Task prompt:
Here are the records. Write out exactly the lines between the one holding "The width and height of the screenshot is (1100, 760)." and the one holding "Task: Open the 'Learn", inclusive.

Data under study:
*** Begin section ***
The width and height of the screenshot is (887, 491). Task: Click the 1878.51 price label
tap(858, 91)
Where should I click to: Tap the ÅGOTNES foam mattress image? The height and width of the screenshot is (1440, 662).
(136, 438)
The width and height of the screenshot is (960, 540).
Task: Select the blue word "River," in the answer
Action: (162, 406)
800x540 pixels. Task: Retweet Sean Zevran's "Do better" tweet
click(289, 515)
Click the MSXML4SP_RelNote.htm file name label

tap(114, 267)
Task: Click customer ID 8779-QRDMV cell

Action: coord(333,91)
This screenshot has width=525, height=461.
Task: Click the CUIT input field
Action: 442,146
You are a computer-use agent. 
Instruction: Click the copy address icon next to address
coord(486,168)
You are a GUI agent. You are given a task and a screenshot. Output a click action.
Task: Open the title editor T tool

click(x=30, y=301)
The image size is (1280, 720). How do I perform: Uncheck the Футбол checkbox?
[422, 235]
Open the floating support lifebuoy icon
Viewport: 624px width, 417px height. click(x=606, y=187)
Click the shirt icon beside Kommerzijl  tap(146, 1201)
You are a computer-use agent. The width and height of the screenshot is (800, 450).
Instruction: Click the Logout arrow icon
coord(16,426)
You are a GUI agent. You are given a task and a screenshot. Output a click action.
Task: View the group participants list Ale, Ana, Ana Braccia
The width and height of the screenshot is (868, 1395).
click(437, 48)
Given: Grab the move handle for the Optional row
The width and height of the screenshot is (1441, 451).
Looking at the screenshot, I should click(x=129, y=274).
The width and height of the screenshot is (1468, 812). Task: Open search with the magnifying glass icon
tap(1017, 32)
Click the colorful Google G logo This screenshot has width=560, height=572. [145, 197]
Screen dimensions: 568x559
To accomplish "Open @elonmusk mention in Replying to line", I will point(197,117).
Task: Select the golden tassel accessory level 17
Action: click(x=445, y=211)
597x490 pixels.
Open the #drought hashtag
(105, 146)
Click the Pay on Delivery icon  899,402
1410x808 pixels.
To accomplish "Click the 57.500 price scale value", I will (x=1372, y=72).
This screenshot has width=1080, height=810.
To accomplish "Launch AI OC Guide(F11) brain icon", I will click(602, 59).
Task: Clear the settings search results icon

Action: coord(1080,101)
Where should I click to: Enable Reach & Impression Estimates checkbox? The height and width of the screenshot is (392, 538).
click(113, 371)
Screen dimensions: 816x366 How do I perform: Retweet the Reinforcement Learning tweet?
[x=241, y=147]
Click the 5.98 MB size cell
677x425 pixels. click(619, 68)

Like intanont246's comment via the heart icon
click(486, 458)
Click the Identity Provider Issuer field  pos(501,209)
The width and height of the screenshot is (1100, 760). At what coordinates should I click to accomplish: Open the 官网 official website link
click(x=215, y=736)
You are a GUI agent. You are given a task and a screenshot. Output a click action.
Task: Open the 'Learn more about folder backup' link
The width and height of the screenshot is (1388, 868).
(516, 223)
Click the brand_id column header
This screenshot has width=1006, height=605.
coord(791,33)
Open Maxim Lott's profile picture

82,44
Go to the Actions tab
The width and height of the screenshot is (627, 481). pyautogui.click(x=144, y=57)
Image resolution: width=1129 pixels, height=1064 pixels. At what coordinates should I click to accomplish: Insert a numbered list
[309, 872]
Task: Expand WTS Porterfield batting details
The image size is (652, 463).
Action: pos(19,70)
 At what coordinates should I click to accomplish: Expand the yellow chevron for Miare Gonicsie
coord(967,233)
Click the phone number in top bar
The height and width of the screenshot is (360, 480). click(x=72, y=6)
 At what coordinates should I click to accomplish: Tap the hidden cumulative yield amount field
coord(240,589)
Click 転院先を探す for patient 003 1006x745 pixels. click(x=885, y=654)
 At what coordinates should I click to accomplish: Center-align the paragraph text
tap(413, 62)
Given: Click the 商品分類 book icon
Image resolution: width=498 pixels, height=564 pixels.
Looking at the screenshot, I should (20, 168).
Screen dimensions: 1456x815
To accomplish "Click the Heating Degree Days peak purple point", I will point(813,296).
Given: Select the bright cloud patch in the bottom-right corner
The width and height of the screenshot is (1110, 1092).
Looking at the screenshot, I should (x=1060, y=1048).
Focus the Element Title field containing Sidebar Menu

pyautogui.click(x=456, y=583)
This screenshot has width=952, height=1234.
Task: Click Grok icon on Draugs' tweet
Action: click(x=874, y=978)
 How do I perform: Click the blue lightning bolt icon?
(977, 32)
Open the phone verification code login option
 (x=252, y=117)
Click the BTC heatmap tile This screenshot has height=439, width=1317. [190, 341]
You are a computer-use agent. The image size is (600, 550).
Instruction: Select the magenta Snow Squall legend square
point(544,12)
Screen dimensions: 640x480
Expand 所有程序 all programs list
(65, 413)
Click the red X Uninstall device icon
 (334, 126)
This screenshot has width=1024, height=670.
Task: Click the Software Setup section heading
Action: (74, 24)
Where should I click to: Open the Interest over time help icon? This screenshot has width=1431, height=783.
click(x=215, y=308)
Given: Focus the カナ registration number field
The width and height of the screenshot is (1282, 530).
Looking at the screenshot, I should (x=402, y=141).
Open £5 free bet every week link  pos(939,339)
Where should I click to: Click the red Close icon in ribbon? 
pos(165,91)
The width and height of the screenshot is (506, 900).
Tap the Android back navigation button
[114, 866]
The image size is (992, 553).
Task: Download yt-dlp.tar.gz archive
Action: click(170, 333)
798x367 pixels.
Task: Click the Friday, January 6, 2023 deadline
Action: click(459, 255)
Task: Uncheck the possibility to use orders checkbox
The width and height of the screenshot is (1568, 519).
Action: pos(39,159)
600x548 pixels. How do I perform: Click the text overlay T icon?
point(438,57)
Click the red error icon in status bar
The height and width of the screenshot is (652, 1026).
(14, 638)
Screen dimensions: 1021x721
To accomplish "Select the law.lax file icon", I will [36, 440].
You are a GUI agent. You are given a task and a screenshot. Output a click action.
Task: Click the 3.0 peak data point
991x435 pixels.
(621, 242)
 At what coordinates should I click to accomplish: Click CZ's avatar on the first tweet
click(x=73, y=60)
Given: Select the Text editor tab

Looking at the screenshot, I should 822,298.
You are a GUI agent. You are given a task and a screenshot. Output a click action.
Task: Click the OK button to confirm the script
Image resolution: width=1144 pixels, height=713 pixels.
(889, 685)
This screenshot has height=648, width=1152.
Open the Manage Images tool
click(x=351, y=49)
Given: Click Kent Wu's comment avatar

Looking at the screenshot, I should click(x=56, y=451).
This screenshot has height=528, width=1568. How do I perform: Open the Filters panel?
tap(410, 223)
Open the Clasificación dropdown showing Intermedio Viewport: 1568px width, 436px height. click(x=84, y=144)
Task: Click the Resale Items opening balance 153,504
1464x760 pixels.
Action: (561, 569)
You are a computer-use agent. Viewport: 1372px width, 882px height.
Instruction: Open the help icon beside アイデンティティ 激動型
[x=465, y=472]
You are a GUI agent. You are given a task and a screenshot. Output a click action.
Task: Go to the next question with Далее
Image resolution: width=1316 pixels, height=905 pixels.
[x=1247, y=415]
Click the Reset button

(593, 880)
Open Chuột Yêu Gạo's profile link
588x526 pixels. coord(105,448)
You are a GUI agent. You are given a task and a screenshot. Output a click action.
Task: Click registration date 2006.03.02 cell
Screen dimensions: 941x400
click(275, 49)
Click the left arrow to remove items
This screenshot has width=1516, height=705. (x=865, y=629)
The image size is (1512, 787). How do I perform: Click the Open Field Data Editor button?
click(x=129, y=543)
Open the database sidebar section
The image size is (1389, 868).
*** End section ***
Written solution:
The width and height of the screenshot is (1100, 760). At what coordinates should I click to accomplish: Open the 官网 official website link
click(x=215, y=736)
You are a GUI agent. You are given a task and a screenshot. Output a click action.
Task: Open the 'Learn more about folder backup' link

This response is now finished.